Goal of the exercise =
Search each line below for the word "profile" and list those that contain it.

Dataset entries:
<<<<

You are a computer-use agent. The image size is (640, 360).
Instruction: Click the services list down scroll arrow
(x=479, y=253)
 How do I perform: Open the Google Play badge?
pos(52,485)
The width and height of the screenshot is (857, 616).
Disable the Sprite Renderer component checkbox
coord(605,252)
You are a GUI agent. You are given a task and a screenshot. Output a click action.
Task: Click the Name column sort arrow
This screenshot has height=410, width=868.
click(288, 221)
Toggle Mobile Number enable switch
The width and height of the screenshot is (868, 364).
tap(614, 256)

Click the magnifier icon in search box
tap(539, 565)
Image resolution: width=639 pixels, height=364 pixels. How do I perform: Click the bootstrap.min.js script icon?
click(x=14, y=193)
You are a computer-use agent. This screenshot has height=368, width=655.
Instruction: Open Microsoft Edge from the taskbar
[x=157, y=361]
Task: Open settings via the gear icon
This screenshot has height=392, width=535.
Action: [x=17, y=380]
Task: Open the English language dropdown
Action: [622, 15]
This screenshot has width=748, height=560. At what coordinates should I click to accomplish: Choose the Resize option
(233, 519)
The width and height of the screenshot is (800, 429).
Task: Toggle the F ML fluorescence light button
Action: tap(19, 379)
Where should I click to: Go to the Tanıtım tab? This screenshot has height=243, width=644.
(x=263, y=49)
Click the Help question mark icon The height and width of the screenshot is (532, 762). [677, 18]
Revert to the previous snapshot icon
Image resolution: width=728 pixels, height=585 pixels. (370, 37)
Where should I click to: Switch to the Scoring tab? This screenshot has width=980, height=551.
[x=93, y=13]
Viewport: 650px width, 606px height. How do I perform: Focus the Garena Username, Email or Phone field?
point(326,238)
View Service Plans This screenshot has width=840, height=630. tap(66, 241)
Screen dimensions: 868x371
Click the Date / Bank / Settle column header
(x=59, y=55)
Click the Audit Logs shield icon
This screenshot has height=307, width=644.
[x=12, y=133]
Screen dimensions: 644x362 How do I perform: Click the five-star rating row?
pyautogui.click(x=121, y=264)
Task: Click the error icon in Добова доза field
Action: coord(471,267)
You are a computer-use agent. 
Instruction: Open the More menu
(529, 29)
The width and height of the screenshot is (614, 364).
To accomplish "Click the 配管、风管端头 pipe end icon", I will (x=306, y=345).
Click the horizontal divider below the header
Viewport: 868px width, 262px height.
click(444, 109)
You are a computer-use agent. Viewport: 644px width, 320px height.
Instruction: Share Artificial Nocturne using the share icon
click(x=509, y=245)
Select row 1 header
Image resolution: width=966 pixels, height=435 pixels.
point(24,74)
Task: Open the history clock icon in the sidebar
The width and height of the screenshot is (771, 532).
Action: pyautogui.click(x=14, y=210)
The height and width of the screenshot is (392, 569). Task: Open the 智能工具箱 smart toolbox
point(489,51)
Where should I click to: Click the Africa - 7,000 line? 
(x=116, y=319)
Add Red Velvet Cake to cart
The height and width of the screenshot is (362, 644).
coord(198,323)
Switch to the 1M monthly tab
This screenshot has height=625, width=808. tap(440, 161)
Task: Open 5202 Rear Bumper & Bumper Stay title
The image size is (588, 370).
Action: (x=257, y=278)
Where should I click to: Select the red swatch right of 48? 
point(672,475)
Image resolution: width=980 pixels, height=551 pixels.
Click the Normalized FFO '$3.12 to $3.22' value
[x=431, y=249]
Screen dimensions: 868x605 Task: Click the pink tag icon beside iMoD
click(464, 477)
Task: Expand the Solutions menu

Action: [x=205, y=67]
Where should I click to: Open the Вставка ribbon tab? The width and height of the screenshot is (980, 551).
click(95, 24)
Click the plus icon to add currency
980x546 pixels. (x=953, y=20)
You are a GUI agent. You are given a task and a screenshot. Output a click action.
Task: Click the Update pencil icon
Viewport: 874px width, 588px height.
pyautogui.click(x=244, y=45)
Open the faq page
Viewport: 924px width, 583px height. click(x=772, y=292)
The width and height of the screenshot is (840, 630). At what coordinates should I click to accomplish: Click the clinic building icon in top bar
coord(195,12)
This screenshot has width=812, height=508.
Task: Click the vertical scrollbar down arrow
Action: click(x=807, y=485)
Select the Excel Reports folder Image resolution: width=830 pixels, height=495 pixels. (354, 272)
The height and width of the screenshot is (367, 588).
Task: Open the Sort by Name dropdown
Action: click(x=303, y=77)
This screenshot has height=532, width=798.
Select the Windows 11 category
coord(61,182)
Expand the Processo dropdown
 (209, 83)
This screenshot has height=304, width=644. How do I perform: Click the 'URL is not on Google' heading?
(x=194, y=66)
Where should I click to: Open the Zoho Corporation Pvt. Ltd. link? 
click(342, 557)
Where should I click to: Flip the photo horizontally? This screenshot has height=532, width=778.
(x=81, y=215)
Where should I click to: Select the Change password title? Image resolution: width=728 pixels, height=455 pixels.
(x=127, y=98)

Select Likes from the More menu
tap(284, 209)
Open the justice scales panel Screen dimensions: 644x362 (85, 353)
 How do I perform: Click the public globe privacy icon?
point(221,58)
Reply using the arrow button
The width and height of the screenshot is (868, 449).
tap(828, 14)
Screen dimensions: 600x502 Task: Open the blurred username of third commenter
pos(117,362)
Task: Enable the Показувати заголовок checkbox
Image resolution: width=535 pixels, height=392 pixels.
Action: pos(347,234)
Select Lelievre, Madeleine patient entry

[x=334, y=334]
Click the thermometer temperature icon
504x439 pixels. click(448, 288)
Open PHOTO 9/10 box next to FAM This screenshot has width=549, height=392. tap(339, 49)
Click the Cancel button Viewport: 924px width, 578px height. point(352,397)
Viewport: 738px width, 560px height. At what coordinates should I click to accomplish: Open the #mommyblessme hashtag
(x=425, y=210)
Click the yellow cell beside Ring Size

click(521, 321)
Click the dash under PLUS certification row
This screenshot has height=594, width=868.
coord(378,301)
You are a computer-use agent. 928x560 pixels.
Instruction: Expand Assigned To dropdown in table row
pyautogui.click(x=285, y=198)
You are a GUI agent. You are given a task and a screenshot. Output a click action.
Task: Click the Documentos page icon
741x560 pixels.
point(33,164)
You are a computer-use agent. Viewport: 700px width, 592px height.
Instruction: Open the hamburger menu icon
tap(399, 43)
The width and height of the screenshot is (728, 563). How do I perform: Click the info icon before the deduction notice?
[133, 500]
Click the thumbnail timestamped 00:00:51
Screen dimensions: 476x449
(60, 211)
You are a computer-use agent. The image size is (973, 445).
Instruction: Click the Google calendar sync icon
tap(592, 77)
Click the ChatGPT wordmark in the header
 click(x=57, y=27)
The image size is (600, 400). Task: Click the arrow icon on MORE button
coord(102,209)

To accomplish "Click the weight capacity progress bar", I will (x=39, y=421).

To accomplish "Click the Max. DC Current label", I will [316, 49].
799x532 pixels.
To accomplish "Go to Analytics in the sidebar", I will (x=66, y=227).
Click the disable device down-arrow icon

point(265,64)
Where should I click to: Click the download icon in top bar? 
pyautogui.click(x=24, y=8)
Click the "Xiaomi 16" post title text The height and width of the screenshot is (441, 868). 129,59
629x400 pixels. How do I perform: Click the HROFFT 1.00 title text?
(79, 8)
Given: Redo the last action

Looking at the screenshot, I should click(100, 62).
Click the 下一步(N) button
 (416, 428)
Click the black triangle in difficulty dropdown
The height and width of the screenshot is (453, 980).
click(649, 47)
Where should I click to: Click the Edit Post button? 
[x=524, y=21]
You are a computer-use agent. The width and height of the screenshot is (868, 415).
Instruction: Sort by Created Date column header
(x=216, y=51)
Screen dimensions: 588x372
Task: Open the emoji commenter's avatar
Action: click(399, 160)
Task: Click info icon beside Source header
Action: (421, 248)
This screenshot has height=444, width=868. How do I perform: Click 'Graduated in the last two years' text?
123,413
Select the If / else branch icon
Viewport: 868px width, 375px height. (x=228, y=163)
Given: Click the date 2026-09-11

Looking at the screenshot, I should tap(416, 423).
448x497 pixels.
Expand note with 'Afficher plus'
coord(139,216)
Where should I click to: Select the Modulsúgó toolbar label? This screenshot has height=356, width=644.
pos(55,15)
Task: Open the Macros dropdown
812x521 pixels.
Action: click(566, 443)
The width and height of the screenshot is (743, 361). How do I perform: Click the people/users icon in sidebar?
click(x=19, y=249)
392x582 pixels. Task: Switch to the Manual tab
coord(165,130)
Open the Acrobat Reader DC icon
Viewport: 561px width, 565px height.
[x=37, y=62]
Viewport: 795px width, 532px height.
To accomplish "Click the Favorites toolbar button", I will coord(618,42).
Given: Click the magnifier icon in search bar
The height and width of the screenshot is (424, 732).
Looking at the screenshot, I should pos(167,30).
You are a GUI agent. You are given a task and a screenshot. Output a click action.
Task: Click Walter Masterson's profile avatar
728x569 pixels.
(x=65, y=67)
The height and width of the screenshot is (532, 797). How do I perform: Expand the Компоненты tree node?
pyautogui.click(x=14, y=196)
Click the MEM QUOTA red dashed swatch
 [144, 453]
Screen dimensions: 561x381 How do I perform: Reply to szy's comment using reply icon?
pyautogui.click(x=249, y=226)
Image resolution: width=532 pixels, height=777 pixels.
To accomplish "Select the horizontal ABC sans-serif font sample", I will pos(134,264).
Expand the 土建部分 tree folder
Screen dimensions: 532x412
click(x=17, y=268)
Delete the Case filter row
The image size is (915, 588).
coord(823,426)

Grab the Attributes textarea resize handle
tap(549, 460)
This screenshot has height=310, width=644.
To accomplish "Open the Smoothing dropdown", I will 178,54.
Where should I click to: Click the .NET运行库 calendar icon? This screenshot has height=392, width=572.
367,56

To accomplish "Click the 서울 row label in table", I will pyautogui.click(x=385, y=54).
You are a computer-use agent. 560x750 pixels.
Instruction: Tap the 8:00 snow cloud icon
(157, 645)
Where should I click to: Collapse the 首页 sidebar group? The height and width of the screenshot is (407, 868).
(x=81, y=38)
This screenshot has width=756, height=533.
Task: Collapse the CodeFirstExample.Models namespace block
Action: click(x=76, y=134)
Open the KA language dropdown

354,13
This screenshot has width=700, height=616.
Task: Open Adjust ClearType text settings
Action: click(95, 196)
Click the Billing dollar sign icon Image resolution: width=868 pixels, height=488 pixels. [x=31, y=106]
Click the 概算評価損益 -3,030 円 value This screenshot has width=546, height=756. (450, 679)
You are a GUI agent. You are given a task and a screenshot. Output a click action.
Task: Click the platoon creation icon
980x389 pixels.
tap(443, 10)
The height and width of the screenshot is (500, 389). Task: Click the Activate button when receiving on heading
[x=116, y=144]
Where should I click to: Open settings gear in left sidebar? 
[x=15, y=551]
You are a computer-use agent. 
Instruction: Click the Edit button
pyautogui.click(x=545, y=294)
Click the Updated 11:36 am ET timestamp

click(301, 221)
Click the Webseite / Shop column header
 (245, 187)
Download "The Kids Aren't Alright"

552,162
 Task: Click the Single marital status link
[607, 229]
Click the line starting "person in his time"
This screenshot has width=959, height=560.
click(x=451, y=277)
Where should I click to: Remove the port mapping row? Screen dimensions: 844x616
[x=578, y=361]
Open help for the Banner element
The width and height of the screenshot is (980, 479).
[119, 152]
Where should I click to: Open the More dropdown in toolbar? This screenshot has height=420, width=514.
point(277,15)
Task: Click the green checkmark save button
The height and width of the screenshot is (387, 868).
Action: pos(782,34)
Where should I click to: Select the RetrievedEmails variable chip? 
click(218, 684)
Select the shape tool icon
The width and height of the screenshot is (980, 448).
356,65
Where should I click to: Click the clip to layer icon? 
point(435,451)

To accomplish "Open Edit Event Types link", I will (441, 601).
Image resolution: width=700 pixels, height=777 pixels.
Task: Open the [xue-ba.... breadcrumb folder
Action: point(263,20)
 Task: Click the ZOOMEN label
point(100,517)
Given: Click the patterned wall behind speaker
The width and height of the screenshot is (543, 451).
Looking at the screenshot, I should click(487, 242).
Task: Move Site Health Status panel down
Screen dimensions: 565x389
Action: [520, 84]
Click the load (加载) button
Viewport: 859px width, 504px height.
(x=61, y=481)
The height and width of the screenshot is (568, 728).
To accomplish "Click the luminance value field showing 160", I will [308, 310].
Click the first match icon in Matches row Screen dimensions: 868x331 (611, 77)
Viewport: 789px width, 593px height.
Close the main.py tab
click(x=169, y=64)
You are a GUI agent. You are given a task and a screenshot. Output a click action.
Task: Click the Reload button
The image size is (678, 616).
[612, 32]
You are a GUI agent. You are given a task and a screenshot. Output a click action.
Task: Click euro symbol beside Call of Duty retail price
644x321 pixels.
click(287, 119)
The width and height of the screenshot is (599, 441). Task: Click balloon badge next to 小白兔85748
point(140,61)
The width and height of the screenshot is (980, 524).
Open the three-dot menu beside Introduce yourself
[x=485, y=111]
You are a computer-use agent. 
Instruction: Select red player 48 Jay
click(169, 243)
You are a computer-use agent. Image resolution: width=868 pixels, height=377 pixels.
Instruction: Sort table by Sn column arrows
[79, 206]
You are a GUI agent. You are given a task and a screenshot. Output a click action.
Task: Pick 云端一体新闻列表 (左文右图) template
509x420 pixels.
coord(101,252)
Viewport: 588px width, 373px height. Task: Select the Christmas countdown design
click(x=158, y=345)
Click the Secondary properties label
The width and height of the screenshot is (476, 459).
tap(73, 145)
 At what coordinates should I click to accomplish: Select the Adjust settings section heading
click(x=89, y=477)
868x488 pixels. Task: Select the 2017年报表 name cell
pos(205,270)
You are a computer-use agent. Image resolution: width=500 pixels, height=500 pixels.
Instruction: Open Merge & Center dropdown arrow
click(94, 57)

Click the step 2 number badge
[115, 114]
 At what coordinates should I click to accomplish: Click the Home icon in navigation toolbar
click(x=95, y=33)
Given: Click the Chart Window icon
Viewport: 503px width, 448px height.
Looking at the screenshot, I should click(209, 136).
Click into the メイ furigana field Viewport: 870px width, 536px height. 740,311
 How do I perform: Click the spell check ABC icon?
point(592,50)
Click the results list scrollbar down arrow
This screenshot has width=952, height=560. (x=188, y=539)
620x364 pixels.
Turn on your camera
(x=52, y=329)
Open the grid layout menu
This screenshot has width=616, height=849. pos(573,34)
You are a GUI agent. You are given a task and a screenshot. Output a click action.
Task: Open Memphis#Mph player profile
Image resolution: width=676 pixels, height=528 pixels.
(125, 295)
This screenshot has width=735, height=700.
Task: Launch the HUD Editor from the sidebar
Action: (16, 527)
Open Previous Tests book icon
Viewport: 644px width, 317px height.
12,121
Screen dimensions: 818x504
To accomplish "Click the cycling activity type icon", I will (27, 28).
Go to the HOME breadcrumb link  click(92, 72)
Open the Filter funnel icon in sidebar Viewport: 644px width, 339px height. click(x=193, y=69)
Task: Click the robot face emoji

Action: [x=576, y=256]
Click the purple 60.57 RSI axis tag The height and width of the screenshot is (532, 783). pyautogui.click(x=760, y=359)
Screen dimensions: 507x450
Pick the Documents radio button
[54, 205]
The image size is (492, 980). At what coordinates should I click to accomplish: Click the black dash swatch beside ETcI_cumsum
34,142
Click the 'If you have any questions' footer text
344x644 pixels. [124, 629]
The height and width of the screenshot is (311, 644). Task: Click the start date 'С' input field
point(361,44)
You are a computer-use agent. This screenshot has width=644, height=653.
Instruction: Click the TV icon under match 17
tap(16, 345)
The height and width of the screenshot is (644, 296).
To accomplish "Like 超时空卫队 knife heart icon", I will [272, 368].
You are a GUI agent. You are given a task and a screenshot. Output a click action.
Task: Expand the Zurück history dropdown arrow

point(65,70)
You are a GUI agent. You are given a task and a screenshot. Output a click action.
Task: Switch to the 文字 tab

>>>>

Answer below =
Task: Click Walter Masterson's profile avatar
Task: Open Memphis#Mph player profile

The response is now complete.